With doomsday forecasts dominating the headlines, let's take a step back to understand what "market corrections" are so we can better grasp what's going on.
What is a Correction?
A correction is a 10% drop in value. Corrections could be referring to assets like individual stocks and bonds, many times it's used to describe the downfall of a market as represented by an index like the S&P 500.
Many try to time corrections but no one truly knows when they will happen. A correction can happen shockingly quick. The fastest correction happened just this past week, with the S&P 500 declining 10% in 6 days.
How Often Do They Occur?
Corrections happen quite frequently. In the past 20 years, the S&P 500 has experienced 10. With one occurring every 8-12 months.
Corrections are not rare, but you would think they were given how much attention (i.e. panic) they generate every time.
How Long Do They Last
Corrections can last anywhere from a few weeks to a few years.
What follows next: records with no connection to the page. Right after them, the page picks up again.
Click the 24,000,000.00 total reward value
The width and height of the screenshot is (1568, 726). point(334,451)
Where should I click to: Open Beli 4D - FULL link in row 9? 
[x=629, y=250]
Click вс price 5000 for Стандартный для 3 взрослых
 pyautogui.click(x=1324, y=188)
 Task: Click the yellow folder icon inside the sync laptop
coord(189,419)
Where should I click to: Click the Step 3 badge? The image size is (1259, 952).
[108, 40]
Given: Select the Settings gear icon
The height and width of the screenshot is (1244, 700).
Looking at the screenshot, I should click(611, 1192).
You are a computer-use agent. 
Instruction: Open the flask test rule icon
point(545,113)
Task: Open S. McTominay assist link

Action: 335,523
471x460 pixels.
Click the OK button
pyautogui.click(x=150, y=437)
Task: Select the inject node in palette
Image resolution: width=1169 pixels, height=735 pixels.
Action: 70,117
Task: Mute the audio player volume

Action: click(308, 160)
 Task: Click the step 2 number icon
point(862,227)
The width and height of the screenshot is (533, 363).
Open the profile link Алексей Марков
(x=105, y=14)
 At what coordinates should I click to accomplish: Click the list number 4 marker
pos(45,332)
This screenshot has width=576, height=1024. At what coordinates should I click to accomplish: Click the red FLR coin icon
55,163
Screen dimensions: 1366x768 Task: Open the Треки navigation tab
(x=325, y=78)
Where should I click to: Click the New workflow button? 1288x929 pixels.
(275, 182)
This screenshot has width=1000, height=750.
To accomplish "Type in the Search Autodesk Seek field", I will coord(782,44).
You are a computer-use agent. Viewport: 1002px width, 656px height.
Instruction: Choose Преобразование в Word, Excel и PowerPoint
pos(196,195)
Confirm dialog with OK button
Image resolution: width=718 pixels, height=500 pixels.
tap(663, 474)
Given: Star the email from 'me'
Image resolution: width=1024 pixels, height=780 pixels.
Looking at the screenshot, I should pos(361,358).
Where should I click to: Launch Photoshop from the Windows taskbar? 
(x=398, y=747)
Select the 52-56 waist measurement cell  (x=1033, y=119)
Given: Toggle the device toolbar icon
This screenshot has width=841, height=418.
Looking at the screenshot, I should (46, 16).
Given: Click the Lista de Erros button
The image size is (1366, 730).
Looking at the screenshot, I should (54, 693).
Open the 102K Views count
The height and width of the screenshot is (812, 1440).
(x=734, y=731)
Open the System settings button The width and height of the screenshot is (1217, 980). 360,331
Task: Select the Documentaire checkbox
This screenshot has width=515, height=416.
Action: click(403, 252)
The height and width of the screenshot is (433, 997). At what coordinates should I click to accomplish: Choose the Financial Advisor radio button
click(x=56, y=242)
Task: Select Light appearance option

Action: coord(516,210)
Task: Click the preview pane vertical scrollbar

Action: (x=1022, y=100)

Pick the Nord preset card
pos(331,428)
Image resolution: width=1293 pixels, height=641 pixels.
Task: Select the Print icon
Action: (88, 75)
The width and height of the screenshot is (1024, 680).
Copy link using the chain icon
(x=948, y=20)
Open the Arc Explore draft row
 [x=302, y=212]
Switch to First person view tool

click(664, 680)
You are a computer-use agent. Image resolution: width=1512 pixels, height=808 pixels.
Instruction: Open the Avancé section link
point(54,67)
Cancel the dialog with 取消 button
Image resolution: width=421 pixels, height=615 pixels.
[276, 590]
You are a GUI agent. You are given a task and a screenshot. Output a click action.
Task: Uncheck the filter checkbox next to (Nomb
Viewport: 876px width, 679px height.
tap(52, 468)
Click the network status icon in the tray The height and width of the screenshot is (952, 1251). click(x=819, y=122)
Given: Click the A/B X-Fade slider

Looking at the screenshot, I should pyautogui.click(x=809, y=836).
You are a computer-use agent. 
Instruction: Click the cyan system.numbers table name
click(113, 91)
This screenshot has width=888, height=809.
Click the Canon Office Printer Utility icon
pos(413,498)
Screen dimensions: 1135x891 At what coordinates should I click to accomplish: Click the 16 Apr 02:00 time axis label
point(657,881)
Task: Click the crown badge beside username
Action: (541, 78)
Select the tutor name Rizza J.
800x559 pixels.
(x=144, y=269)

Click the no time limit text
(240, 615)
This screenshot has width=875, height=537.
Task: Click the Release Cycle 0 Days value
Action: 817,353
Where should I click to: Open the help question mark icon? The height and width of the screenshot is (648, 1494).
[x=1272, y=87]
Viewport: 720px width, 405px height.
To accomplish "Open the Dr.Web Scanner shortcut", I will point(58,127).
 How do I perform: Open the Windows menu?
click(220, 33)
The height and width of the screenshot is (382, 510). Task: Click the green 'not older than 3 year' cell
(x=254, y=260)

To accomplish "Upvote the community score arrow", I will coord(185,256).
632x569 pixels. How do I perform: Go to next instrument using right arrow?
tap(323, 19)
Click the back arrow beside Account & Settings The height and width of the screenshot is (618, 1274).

The longest correction in recent history lasted 2.5 years, the aftermath of the dot com bubble. The shortest correction happened in early 2018, lasting only 13 days.
Most corrections tend to be short-lived, lasting 3-4 months.
What Should I Do?
Market corrections are perfectly normal and can even be healthy. They keep stock prices in check whenever valuations get out of control, playing a vital role in bubble prevention.
As long as you're in a well-diversified risk-appropriate portfolio, everything will be fine. Zoom out and think long-term, corrections only represent small blips of your journey.
Ignore the noise and the urge to time the market (the odds are not it your favour). Take a deep breathe, stay the course and enjoy the discounts.
"Widespread fear is your friend as an investor because it serves up bargain purchases."